→ **Action item**
An unaltered copy of every line below is the expected output.

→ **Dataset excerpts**
Content starts

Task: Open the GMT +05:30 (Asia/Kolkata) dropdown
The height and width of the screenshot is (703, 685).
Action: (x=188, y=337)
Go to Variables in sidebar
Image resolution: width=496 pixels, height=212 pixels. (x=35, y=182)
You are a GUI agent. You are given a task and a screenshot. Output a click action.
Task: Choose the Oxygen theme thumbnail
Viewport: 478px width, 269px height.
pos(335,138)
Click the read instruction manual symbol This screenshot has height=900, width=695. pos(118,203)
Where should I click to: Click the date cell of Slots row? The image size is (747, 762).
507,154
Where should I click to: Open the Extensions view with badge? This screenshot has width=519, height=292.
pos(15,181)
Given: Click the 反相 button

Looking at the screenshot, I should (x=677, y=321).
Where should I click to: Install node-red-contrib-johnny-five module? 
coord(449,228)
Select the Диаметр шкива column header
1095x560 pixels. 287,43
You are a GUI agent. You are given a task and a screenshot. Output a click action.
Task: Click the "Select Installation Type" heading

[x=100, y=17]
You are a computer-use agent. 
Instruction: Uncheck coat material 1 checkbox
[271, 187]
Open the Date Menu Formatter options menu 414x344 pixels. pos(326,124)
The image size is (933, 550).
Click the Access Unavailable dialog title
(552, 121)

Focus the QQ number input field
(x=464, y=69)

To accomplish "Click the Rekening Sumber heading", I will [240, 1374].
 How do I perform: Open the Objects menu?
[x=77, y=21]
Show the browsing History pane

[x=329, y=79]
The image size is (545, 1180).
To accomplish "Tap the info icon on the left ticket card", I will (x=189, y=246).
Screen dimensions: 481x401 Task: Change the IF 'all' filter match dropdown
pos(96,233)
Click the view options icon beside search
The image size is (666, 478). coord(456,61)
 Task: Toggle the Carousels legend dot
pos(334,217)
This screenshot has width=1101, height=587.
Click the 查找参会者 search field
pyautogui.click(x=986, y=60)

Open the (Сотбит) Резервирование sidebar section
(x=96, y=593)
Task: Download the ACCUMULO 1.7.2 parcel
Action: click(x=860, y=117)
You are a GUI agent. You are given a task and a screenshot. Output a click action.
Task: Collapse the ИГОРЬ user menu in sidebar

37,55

Content ends

→ **Task output**
Task: Open the GMT +05:30 (Asia/Kolkata) dropdown
The height and width of the screenshot is (703, 685).
Action: (x=188, y=337)
Go to Variables in sidebar
Image resolution: width=496 pixels, height=212 pixels. (x=35, y=182)
You are a GUI agent. You are given a task and a screenshot. Output a click action.
Task: Choose the Oxygen theme thumbnail
Viewport: 478px width, 269px height.
pos(335,138)
Click the read instruction manual symbol This screenshot has height=900, width=695. pos(118,203)
Where should I click to: Click the date cell of Slots row? The image size is (747, 762).
507,154
Where should I click to: Open the Extensions view with badge? This screenshot has width=519, height=292.
pos(15,181)
Given: Click the 反相 button

Looking at the screenshot, I should (x=677, y=321).
Where should I click to: Install node-red-contrib-johnny-five module? 
coord(449,228)
Select the Диаметр шкива column header
1095x560 pixels. 287,43
You are a GUI agent. You are given a task and a screenshot. Output a click action.
Task: Click the "Select Installation Type" heading

[x=100, y=17]
You are a computer-use agent. 
Instruction: Uncheck coat material 1 checkbox
[271, 187]
Open the Date Menu Formatter options menu 414x344 pixels. pos(326,124)
The image size is (933, 550).
Click the Access Unavailable dialog title
(552, 121)

Focus the QQ number input field
(x=464, y=69)

To accomplish "Click the Rekening Sumber heading", I will [240, 1374].
 How do I perform: Open the Objects menu?
[x=77, y=21]
Show the browsing History pane

[x=329, y=79]
The image size is (545, 1180).
To accomplish "Tap the info icon on the left ticket card", I will (x=189, y=246).
Screen dimensions: 481x401 Task: Change the IF 'all' filter match dropdown
pos(96,233)
Click the view options icon beside search
The image size is (666, 478). coord(456,61)
 Task: Toggle the Carousels legend dot
pos(334,217)
This screenshot has width=1101, height=587.
Click the 查找参会者 search field
pyautogui.click(x=986, y=60)

Open the (Сотбит) Резервирование sidebar section
(x=96, y=593)
Task: Download the ACCUMULO 1.7.2 parcel
Action: click(x=860, y=117)
You are a GUI agent. You are given a task and a screenshot. Output a click action.
Task: Collapse the ИГОРЬ user menu in sidebar

37,55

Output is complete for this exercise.